#### WORK TO BE COMPLETED
Turn the entries from the very beginning through the line containing "coord(115,217)", inclusive, into a numbered list with blank lines dropped. Leave the pictures out.

╭─ DATA PROVIDED

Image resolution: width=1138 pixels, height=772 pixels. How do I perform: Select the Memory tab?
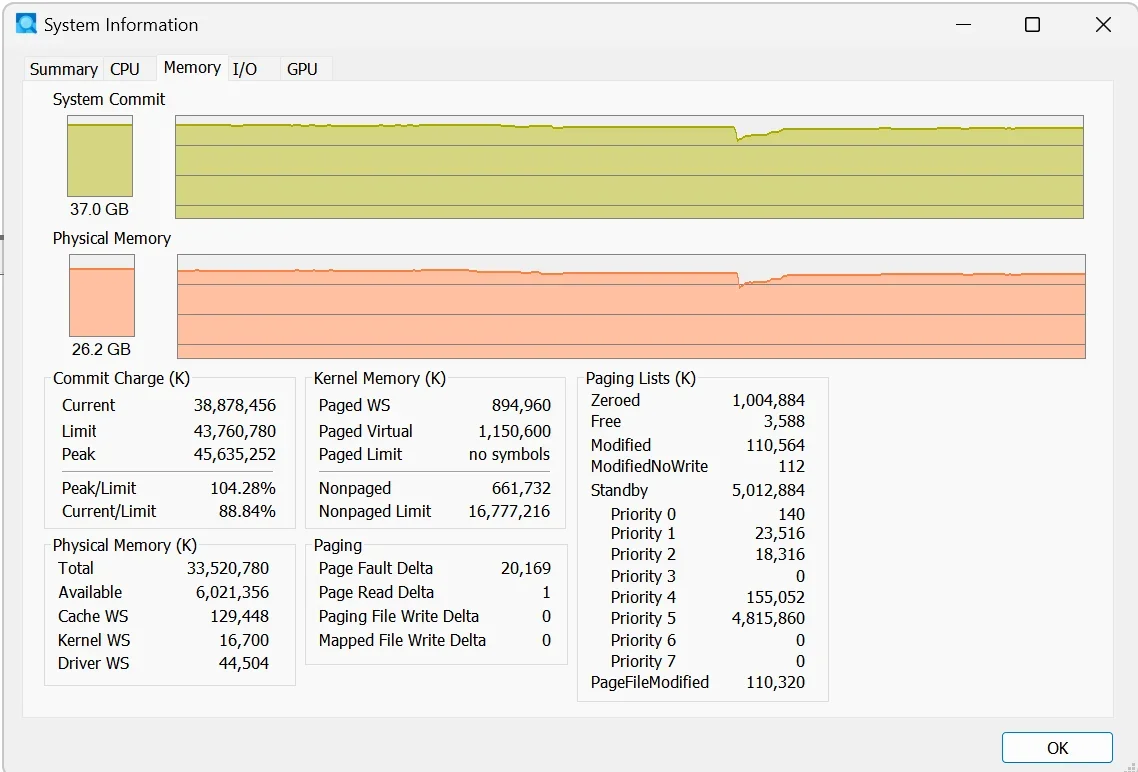(x=192, y=67)
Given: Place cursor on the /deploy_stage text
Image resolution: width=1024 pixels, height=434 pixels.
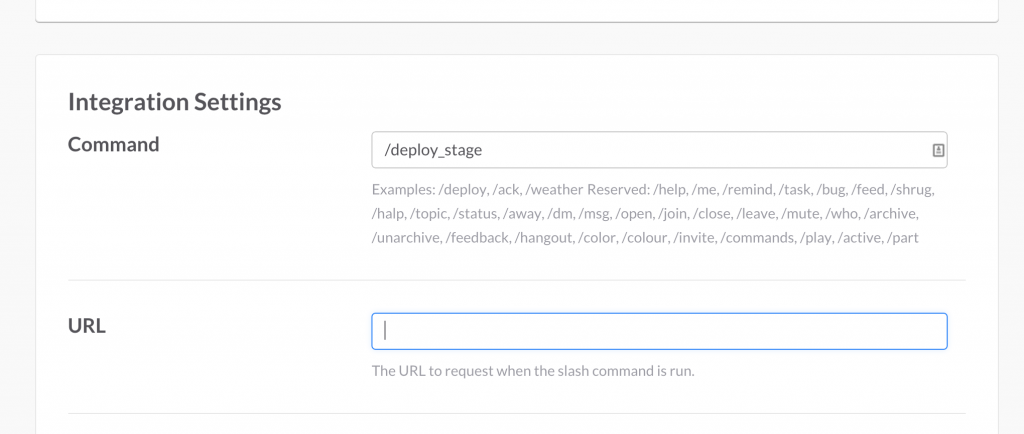Looking at the screenshot, I should click(434, 150).
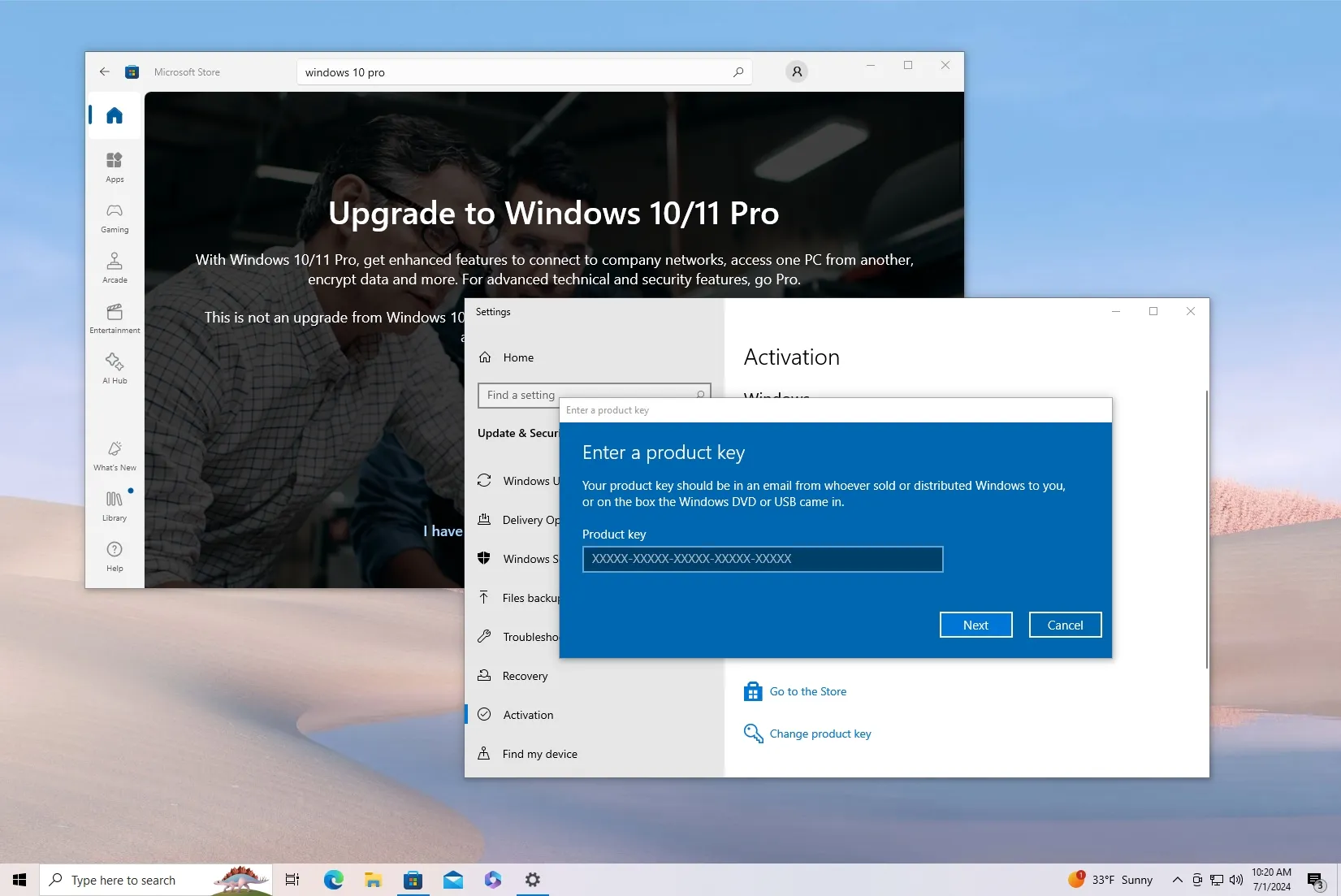Open the Gaming section in Store sidebar
Screen dimensions: 1341x896
coord(115,217)
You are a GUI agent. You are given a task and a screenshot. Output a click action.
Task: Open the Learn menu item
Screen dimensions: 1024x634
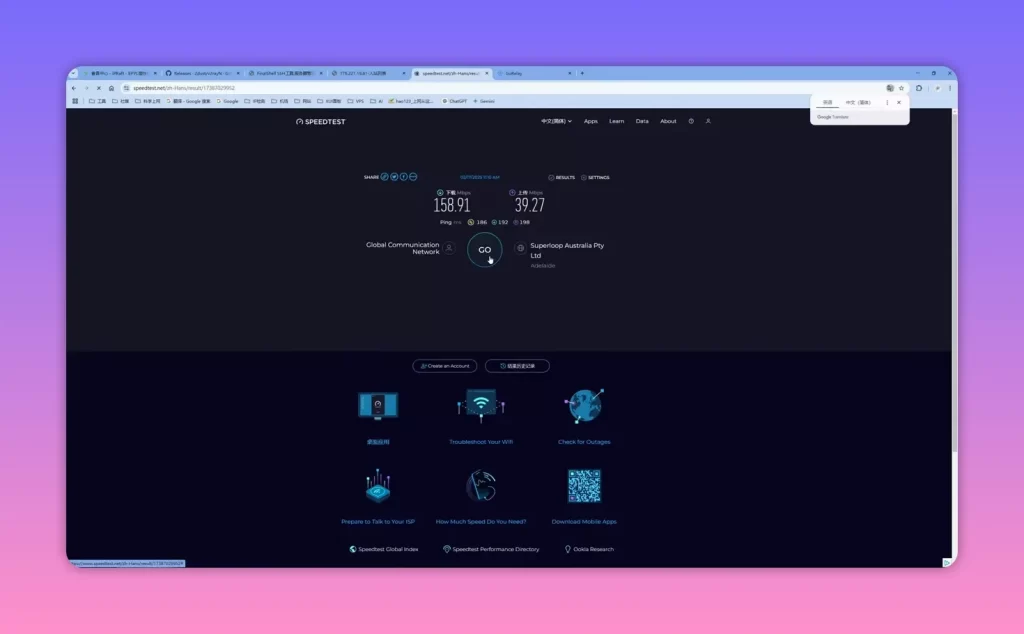[x=616, y=121]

╰─

#### COMPLETED EXERCISE
1. Image resolution: width=1138 pixels, height=772 pixels. How do I perform: Select the Memory tab?
2. (x=192, y=67)
3. Given: Place cursor on the /deploy_stage text
4. Image resolution: width=1024 pixels, height=434 pixels.
5. Looking at the screenshot, I should click(434, 150).
6. Open the Gaming section in Store sidebar
7. Screen dimensions: 1341x896
8. coord(115,217)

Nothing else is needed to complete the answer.